Single audits — required under the Single Audit Act for organizations spending $750,000 or more in federal funds — provide the critical missing data:
- Schedule of Expenditures of Federal Awards (SEFA): Itemizes federal dollars by program
- State appropriation line items: Cleanly separates state innovation funding from federal pass-through
- Audit verification: Numbers are independently verified by external auditors
By using single audits for the denominator (state appropriations) and 990 Schedule I for the numerator (direct grants to founders), the Direct Capital Ratio becomes transparent, replicable, and audit-verified.
Data Sources
- Federal Audit Clearinghouse (facweb.census.gov) — single audits with state appropriation data
- ProPublica Nonprofit Explorer (projects.propublica.org/nonprofits) — IRS Form 990 filings, Schedule I (grants to organizations)
- State budget documents — supplementary verification of appropriation amounts
Exclusions
- Federal pass-through funds are excluded from the denominator to ensure apples-to-apples comparison of state innovation dollars only
- In-kind contributions and non-cash grants are excluded
Rust Belt Comparative Data
| State | Organization | Direct Capital Ratio | Source |
|---|---|---|---|
| Pennsylvania | Innovation Works | 25¢ (FY2025) 42¢ (FY2023) |
Single audit + 990 Schedule I |
| Ohio | JumpStart Inc. | ~21¢ | Single audit + 990 Schedule I |
| Michigan | TBD | PENDING | Single audit search in progress |
| Wisconsin | TBD | PENDING | Single audit search in progress |
| Indiana | TBD | PENDING | Single audit search in progress |
Why This Matters in an AI Era
The 1983 intermediary model bundled capital with business planning, mentorship, market research, and advisory services. These knowledge-worker services are now commoditized by AI tools available for ~$200/month.

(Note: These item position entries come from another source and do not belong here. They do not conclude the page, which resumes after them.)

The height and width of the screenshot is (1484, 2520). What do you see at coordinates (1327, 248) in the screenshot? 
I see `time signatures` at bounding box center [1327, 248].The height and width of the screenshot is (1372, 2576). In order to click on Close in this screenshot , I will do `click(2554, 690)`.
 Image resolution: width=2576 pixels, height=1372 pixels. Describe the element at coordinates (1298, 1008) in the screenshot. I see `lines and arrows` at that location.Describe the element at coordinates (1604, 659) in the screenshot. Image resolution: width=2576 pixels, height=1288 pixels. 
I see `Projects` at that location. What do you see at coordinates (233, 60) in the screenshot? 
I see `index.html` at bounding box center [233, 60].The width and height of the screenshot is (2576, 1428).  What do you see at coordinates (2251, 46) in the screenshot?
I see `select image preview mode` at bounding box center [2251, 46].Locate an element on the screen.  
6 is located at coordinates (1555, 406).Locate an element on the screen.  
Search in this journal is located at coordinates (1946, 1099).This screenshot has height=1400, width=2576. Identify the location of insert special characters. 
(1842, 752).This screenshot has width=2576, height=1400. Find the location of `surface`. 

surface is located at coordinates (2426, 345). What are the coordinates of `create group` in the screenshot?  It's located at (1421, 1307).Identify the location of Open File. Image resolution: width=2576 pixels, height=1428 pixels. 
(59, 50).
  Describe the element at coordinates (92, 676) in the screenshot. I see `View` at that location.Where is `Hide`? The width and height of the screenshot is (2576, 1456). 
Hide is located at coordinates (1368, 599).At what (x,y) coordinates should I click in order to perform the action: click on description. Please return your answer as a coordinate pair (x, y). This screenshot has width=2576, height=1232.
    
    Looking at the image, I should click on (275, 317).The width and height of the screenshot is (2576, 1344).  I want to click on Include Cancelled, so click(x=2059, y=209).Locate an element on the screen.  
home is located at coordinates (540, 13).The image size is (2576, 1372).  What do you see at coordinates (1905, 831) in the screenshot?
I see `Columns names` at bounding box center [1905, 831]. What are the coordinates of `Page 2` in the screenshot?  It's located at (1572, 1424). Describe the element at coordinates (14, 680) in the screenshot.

Direct capital is the only scarce resource the state should be providing.
Efficient state funding (75% direct-to-founder) acts as catalytic capital: it signals quality, provides first-loss de-risking, and attracts private follow-on investment rather than substituting for it.
Methodological Note
For states where the relevant intermediary does not cross the $750K federal spending threshold (and therefore has no single audit), the fallback methodology is:
- State appropriation from legislative budget documents
- Direct grants from 990 Schedule I
- Manual calculation with full source citation
This approach maintains transparency but introduces minor variance due to differences in state budget reporting standards. All calculations and source documents are publicly available for independent verification.